There are, however, constructions which seem to deviate from this. They invariably involve verb sequences in which the first verb is a having, holding or carrying verb.

(32)  mi      gat       wan       piknii  a          main

1sg    got      one        child   prog   mind

‘I am looking after a child.’

This pattern of variability is extended to ditransitive constructions. Below, we see first a sequence of Subject, Verb, Recipient and Theme. This is in keeping with the dominant constituent sequence in Creolese. In the second example, however, we see the verb tek ‘take’ followed by the Theme occurring before the main verb, gi ‘give’, and the Recipient.

(33)   mi        gi        Jaan        di           buk

1sg      give     John        the         book

‘I gave John the book.’ OR: ‘I gave the book to John.’

(34)   mi          tek        di           buk        gi           Jaan

1sg        take       the         book     give        John

‘I gave the book to John deliberately. (i.e. I didn’t give it to him by accident.)’

One detail is worth noticing in ditransitive ‘give’ constructions involving the use of tek ‘take’. This is not exactly equivalent to that of the double object construction. The former has an implication of deliberateness and planning, which does not exist with the double object construction. This difference is reflected in the translations given.

7.2 Question word constructions

In Creolese, it is possible to have the interrogative phrase being in either initial or non-initial position in question word constructions. In initial position, the question is open-ended. In sentence final position, there is an implication that the answer is known or is obvious.
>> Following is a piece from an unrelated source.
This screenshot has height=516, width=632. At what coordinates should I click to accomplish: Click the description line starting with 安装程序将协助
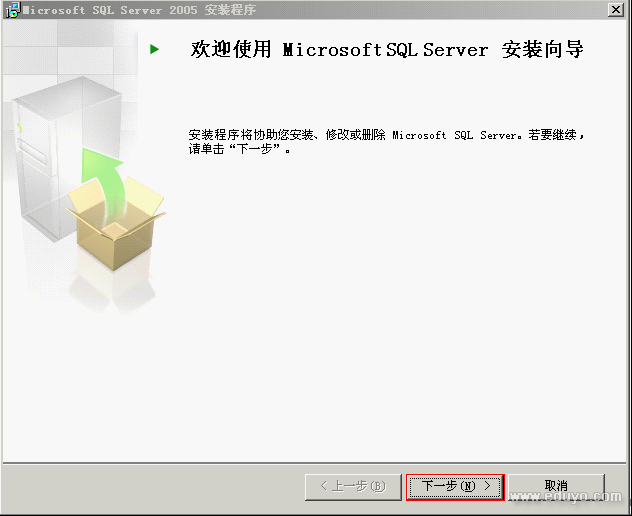point(386,135)
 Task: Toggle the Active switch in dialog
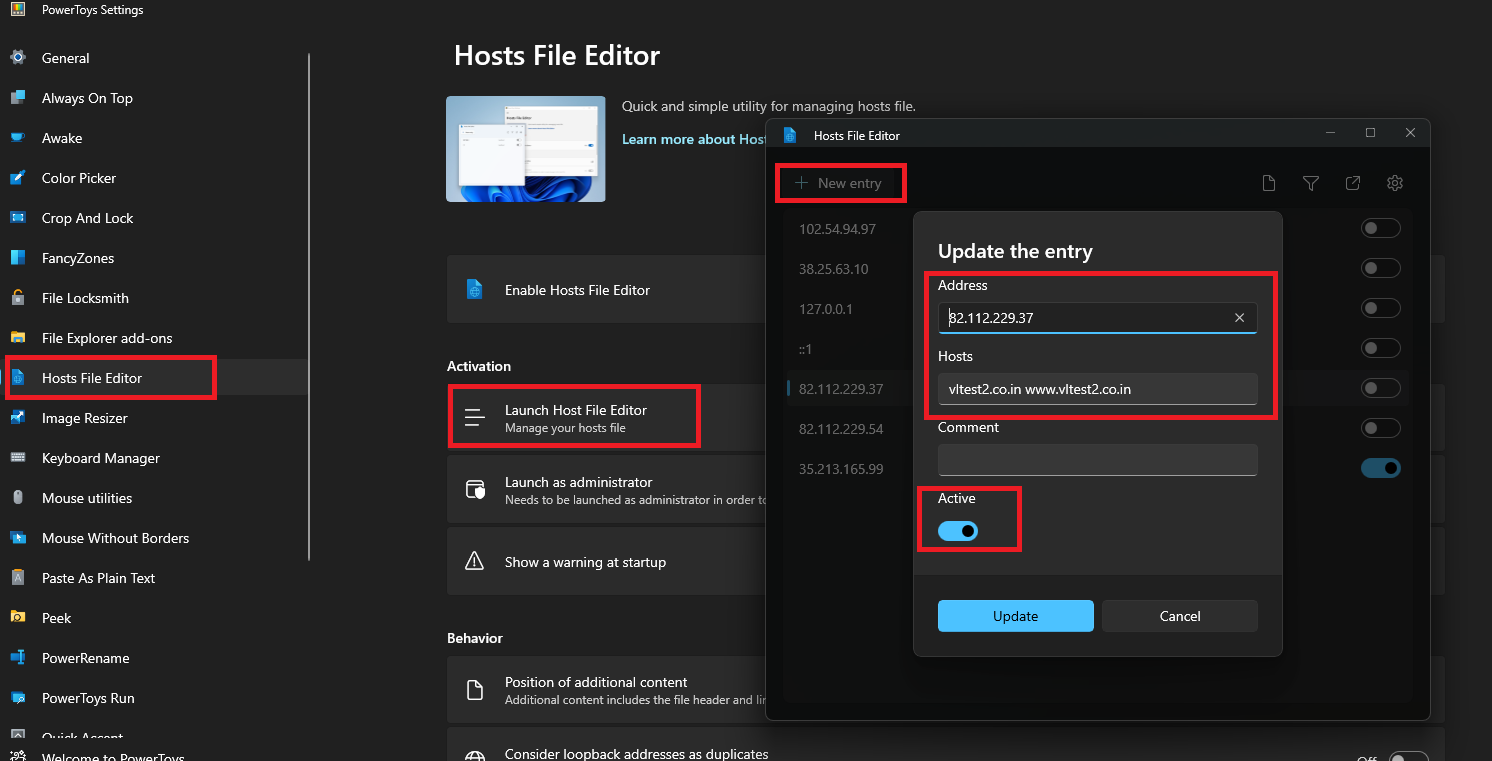(958, 531)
As a consequence, it often occurs followed by a suggested answer, as in the second of the two examples below.

(35)  aan      wee       alyu       yuuzto        plee        dis?

and     where    you.PL  used.to       play       this

‘And where did you guys play this?’

(36)   yu          jraa       om            wid      wo    charkool?

you        draw     him/it       with    what   charcoal

‘What did you draw it with? Charcoal?’

7.3 Yes/no questions

For yes/no questions, there is no special marking apart from interrogative intonation. This is illustrated in the example below which could, apart from question intonation, be interpreted as a statement.

(37)   yu        plee     pon      di         greev   self?  

2sg      play    on        def      grave   itself

‘You actually played on the grave?’

8. Complex sentences

Relative clauses follow the noun phrases they modify. In examples such as that below, the presence of the relativizer wo ~ wa is optional.

(38)   ayu      na     ga        non   wo       doz           oopn      mashiin     an        so?

2pl      neg   have    none rel      hab.asp    open      machine    and     such

‘Don’t you have any that opens machines and other such things?’

Alternatively, where the relativized noun is the subject of the relative clause, a regular 3rd person pronoun agreeing in number can function as the relativizer.

(39)
so
so
wii
we
fain
find
som
some
piipl
people
de
they
get
get
jrom
drum
wish
wish
go
go
gii
give
dem
them
signal
signal
[...]
 
So we find some people who had drums which would give them a signal [...] (AP, 4: lines 4-5)

When the subject is modified by a relative clause, it may be resumed by a personal pronoun:

(40)   di       man    wa       de      pan     di       rood    ii          chupit      baad

def    man    rel      loc   prep    def    road    3sg      stupid     bad

‘The man who is on the road is very stupid.’